ABOUT THIS EXERCISE: All lines in the material below that hold "agent" should be found and copied.

SOURCE MATERIAL:
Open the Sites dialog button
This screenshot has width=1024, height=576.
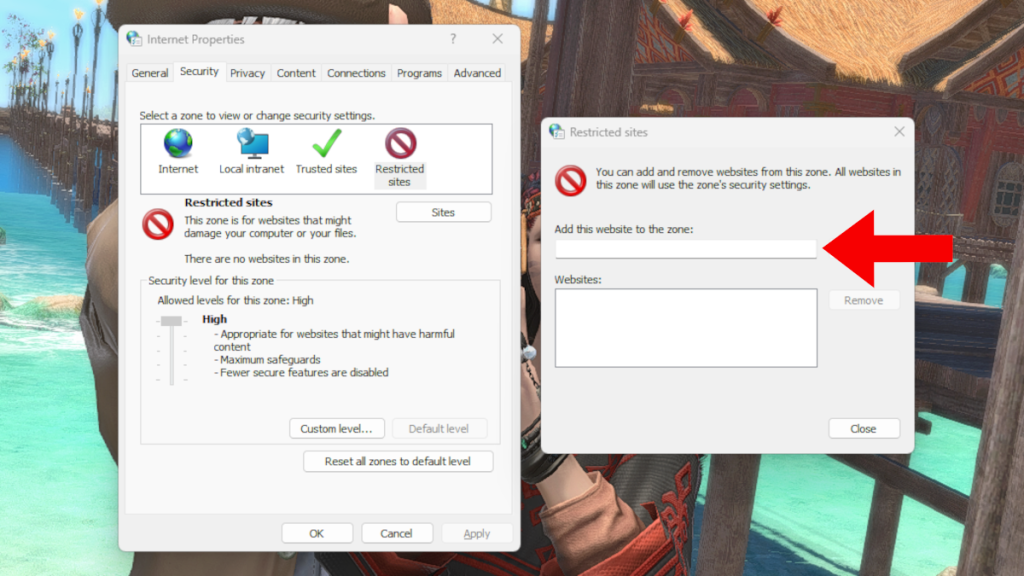[x=443, y=211]
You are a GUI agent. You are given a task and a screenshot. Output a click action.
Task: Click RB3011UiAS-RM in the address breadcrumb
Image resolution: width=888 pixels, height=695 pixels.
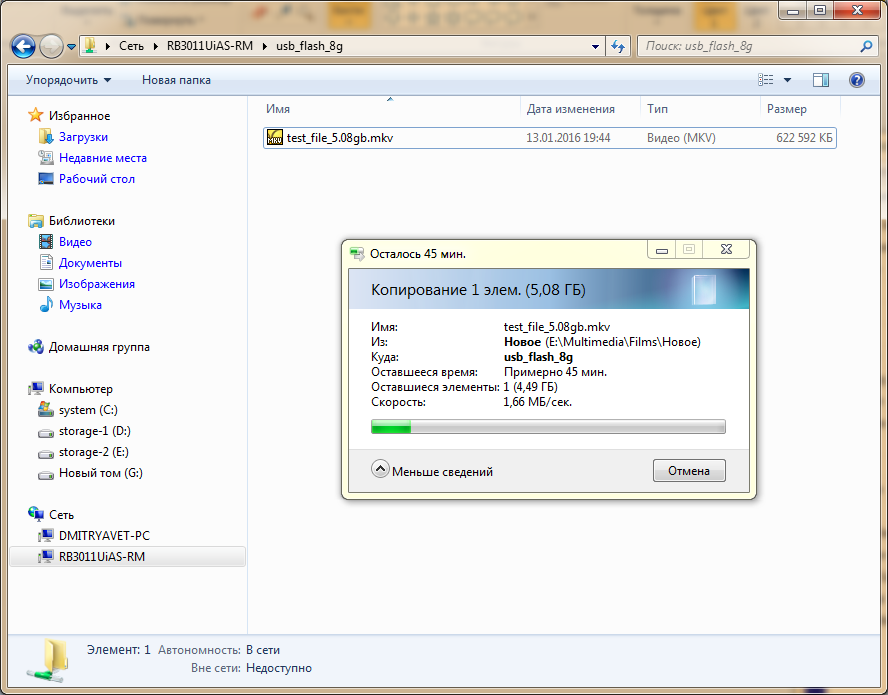tap(209, 46)
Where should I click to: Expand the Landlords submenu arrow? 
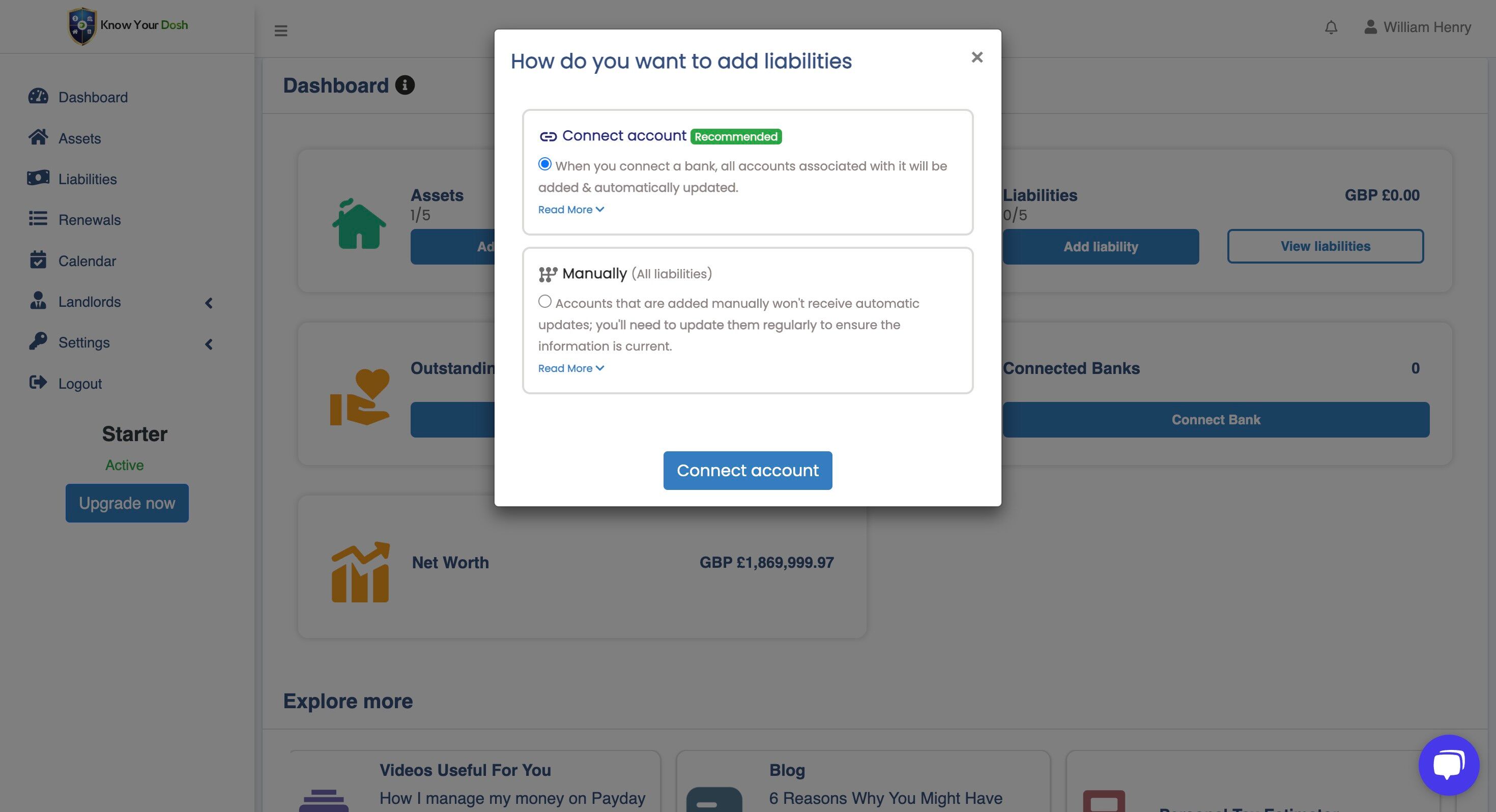click(x=209, y=303)

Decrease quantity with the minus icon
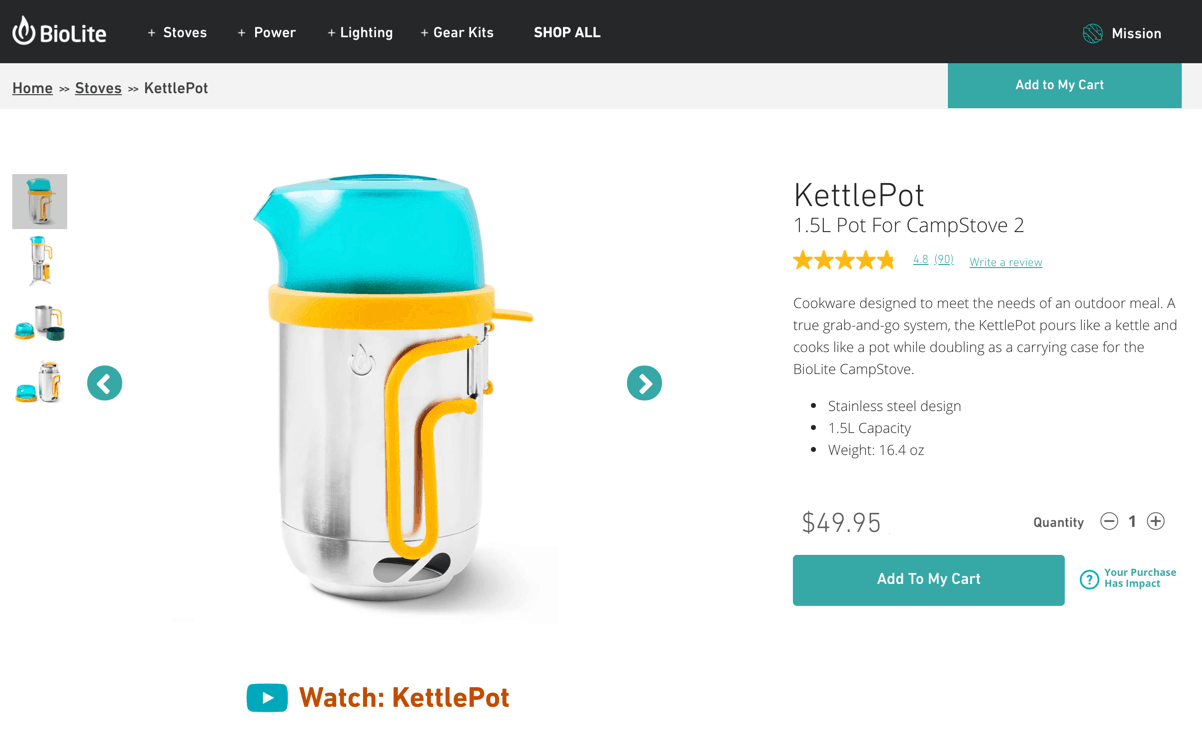coord(1109,521)
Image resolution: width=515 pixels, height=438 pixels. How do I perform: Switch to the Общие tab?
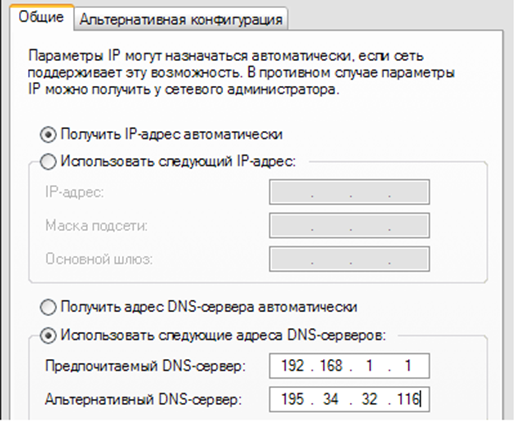(x=41, y=17)
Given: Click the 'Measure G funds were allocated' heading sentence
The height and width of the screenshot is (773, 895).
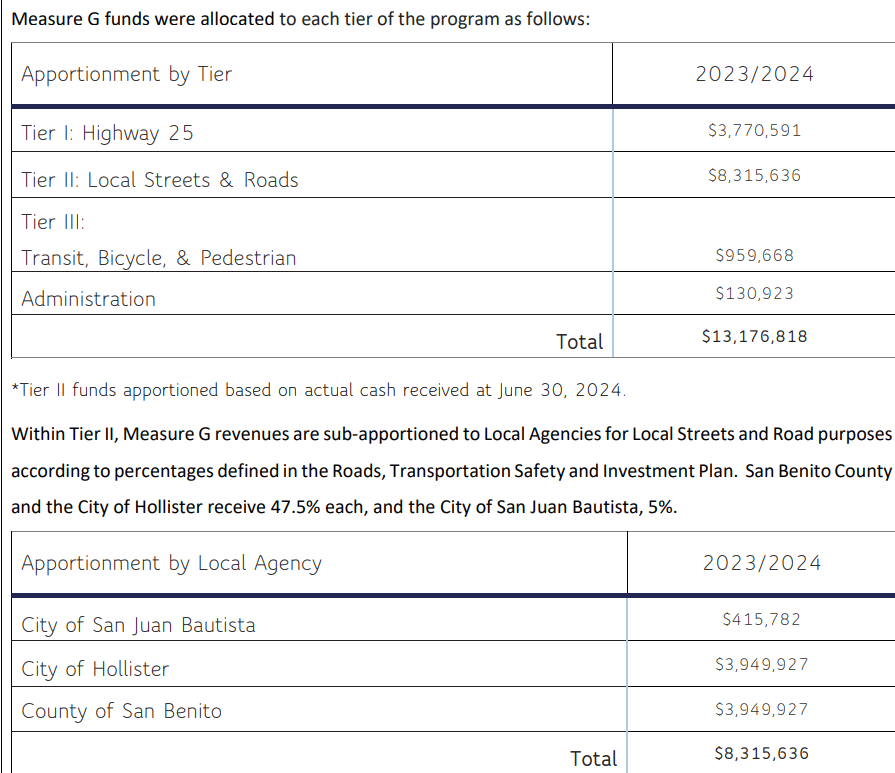Looking at the screenshot, I should point(299,21).
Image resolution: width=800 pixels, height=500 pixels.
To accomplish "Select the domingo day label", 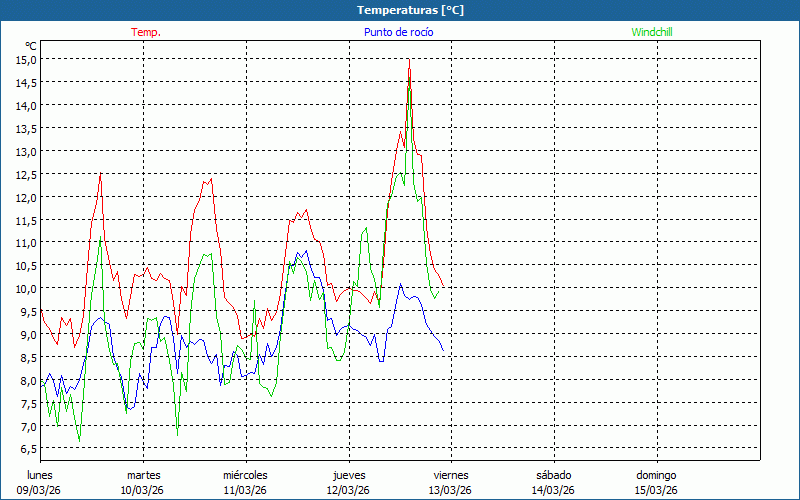I will point(657,475).
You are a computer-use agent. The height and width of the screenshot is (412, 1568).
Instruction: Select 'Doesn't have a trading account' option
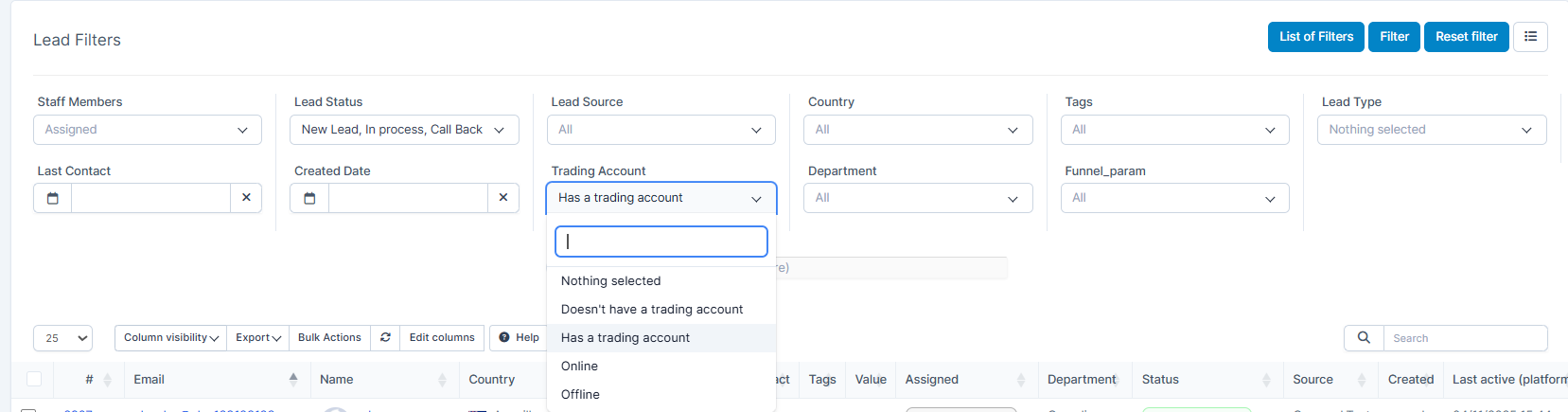[x=652, y=310]
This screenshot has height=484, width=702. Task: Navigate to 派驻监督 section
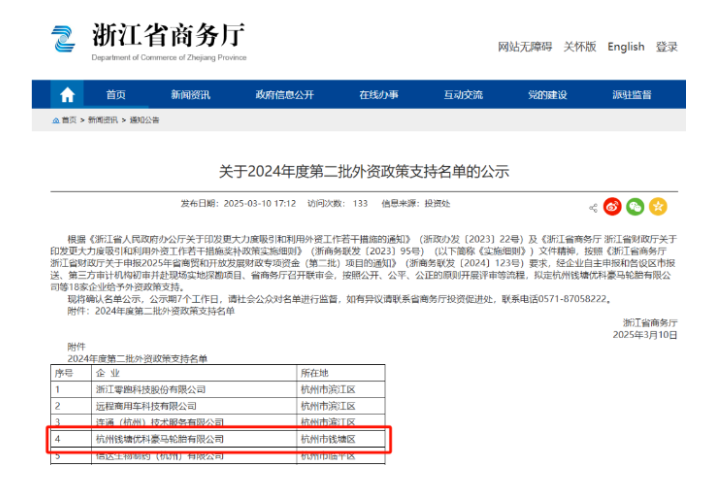[x=631, y=95]
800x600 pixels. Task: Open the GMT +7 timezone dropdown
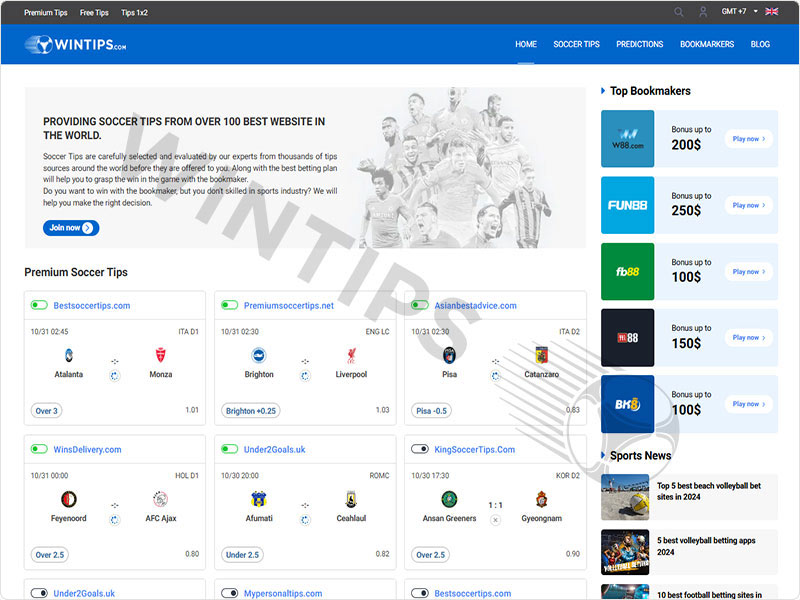pyautogui.click(x=733, y=12)
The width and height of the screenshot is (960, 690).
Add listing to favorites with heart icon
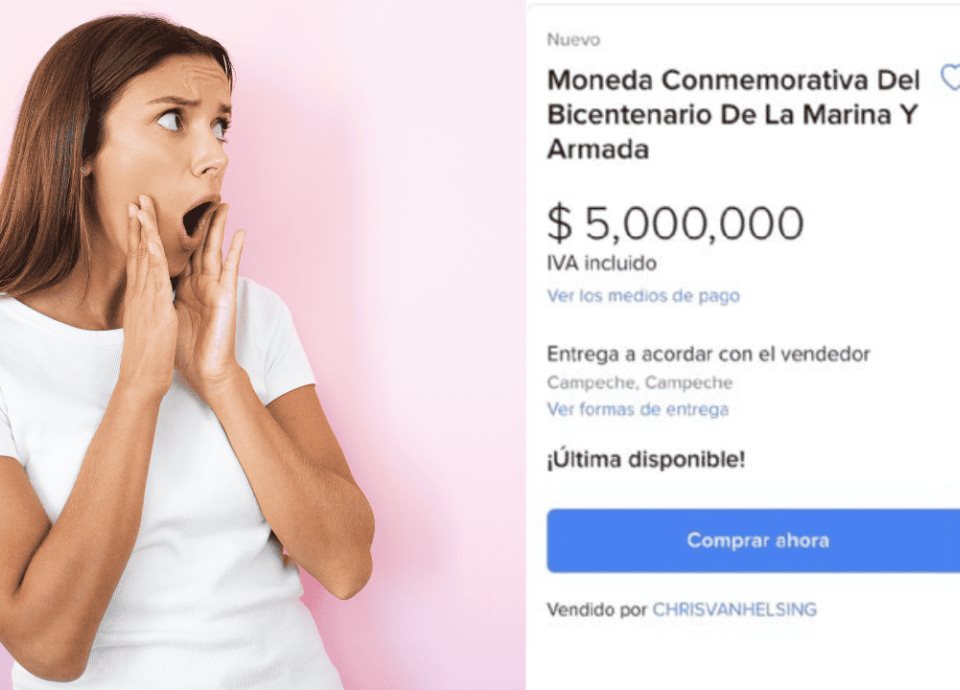(x=951, y=80)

TASK RESULT:
You are a GUI agent. You are given a task and a screenshot. Output a click action.
You are a computer-use agent. The height and width of the screenshot is (412, 1568).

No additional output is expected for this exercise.